*** Opening DATA PROVIDED ***

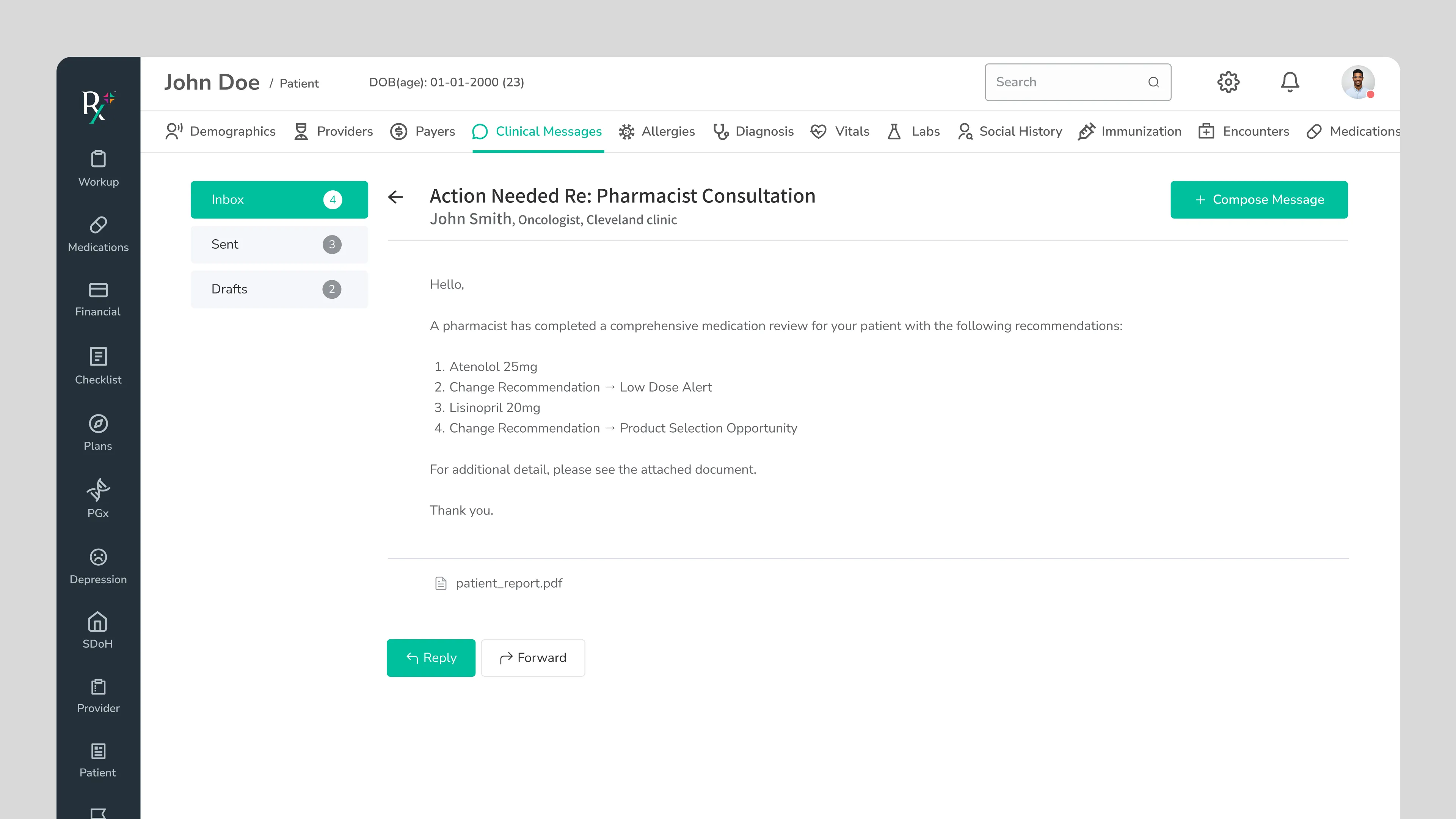
Task: Open the Workup sidebar icon
Action: [x=98, y=159]
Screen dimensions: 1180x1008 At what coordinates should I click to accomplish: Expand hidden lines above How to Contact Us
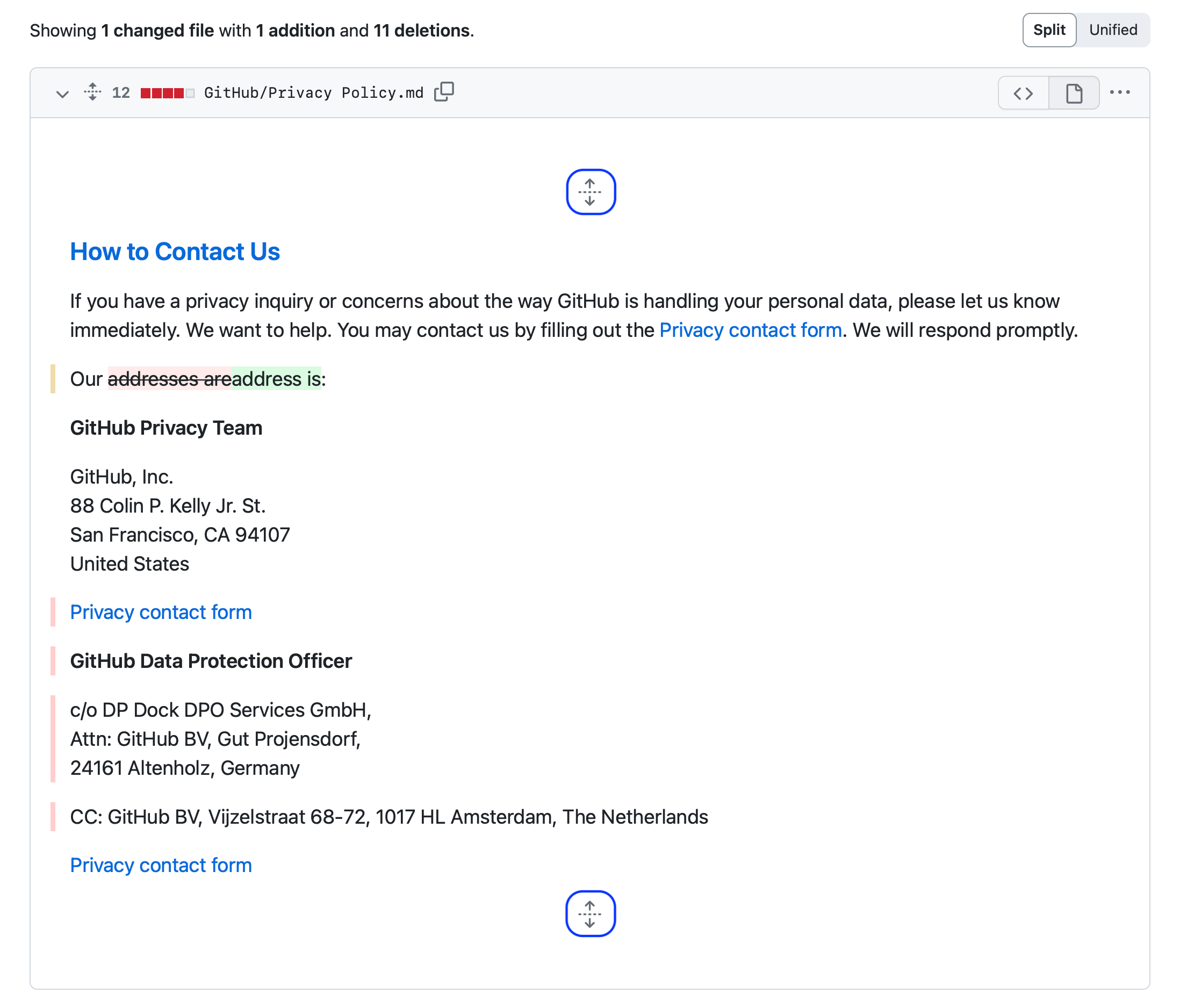click(x=590, y=192)
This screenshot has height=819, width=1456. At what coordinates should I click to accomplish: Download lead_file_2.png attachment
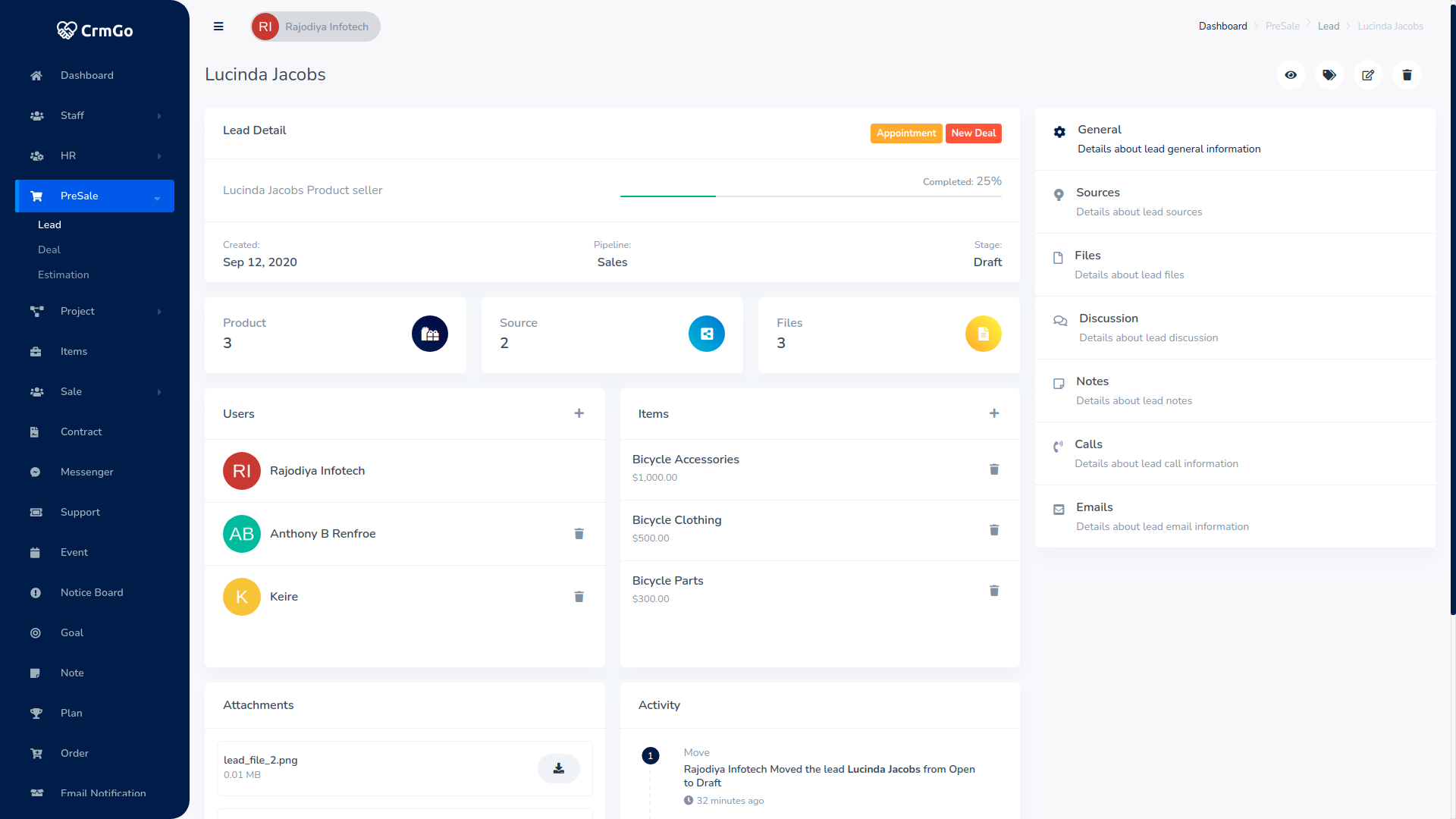559,768
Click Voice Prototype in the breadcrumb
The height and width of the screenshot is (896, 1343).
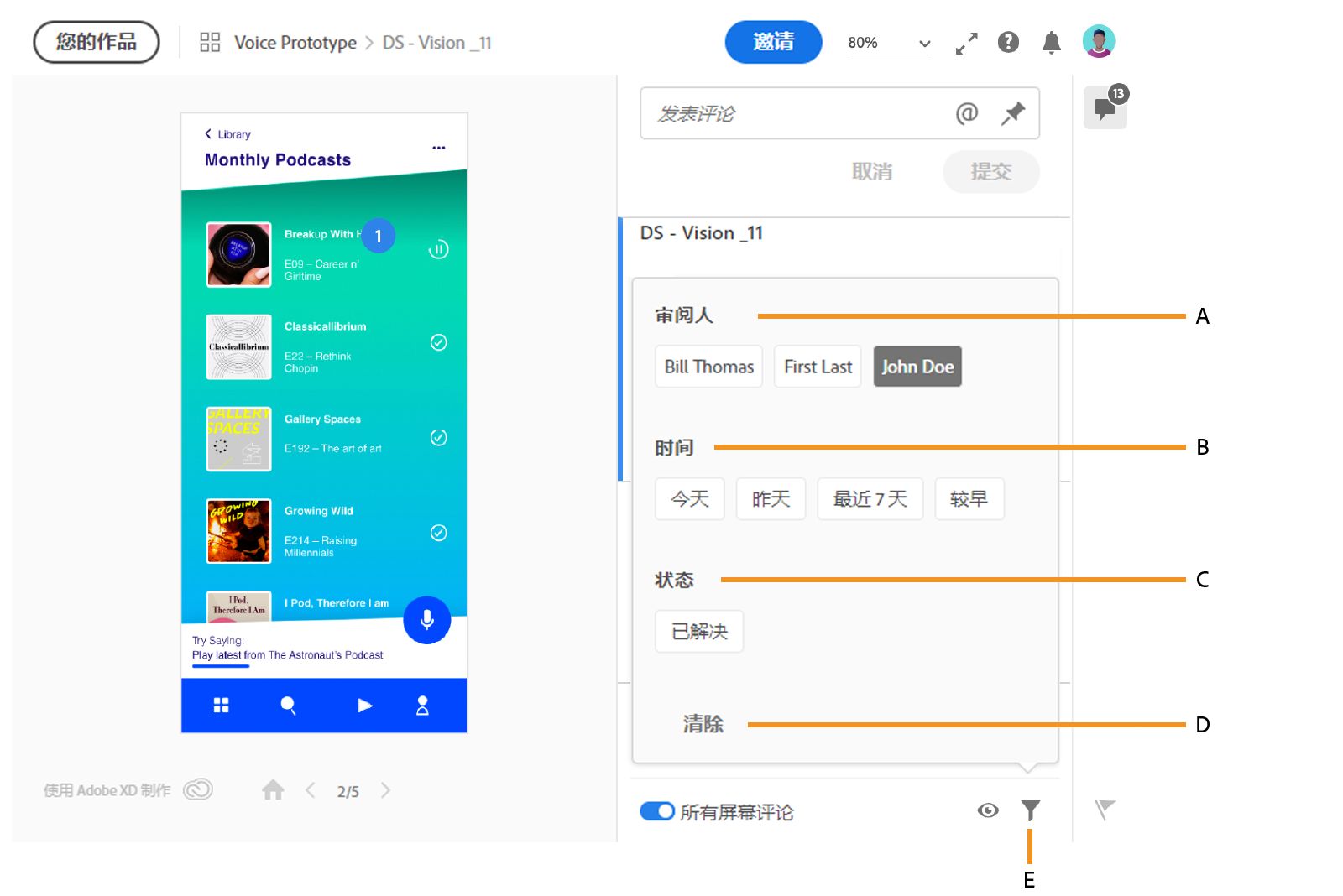pos(294,42)
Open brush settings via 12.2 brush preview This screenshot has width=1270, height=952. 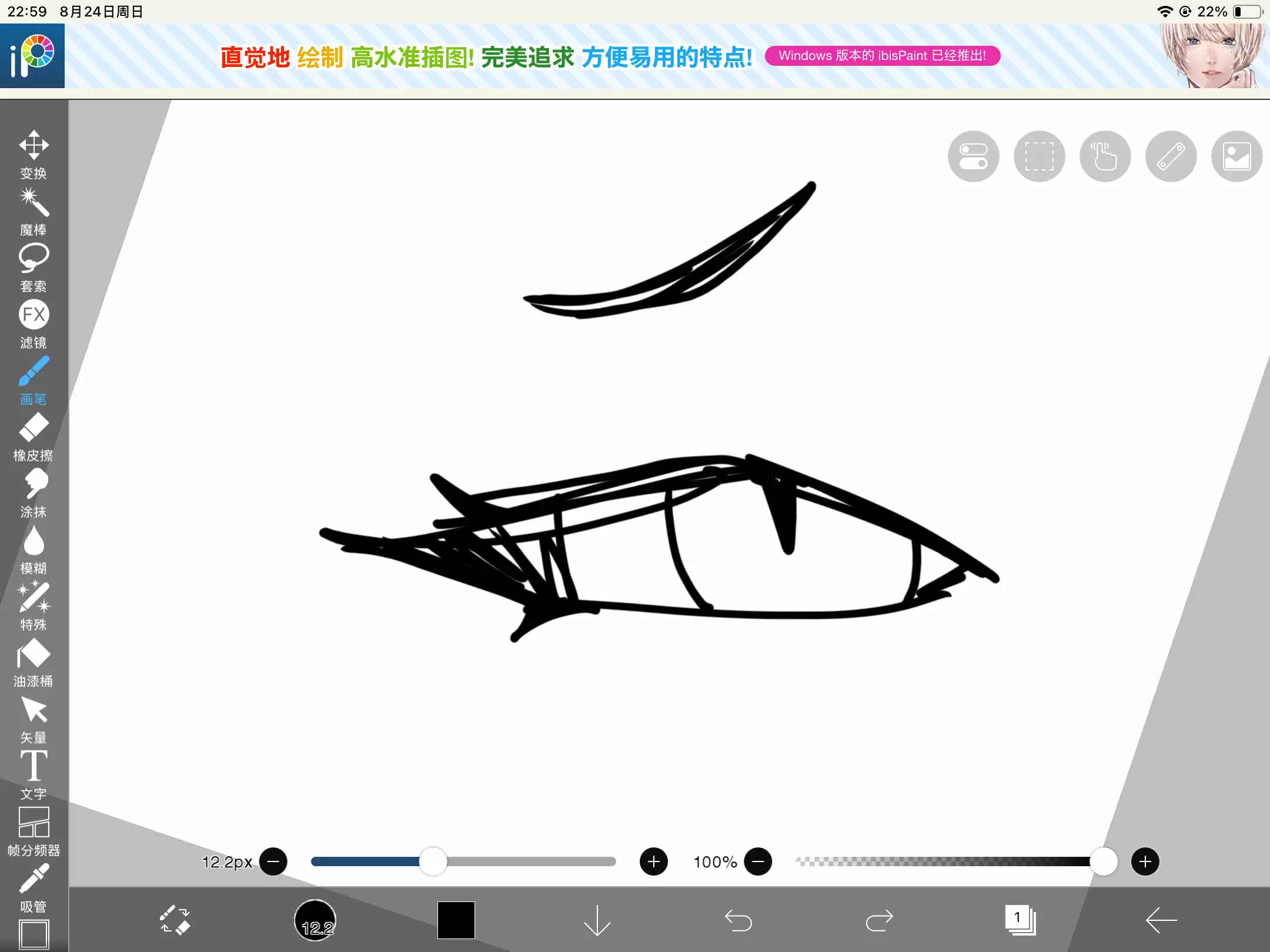click(x=315, y=920)
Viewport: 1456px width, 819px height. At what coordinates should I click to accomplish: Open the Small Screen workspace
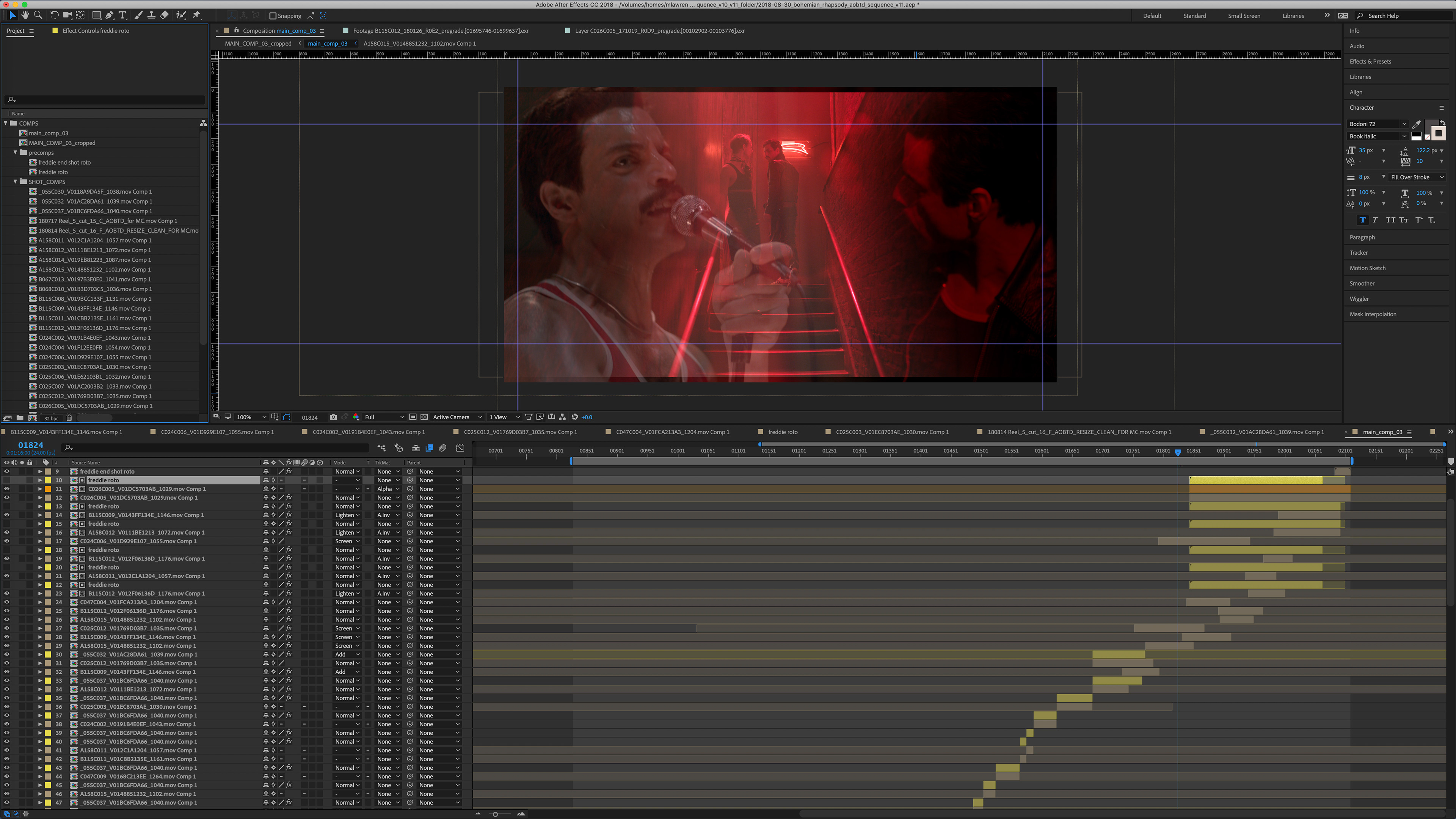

*** Closing DATA PROVIDED ***

TASK TO COMPLETE >>
Beginning with the line above that contains "Screen dimensions: 1180x1008" and ending with the line that contains "Click Voice Prototype in the breadcrumb", quote each line exactly, keeping out the pictures.

SOLVED EXERCISE >>
Screen dimensions: 1180x1008 At what coordinates should I click to accomplish: Expand hidden lines above How to Contact Us
click(x=590, y=192)
This screenshot has height=819, width=1456. At what coordinates should I click to accomplish: Download lead_file_2.png attachment
559,768
Click Voice Prototype in the breadcrumb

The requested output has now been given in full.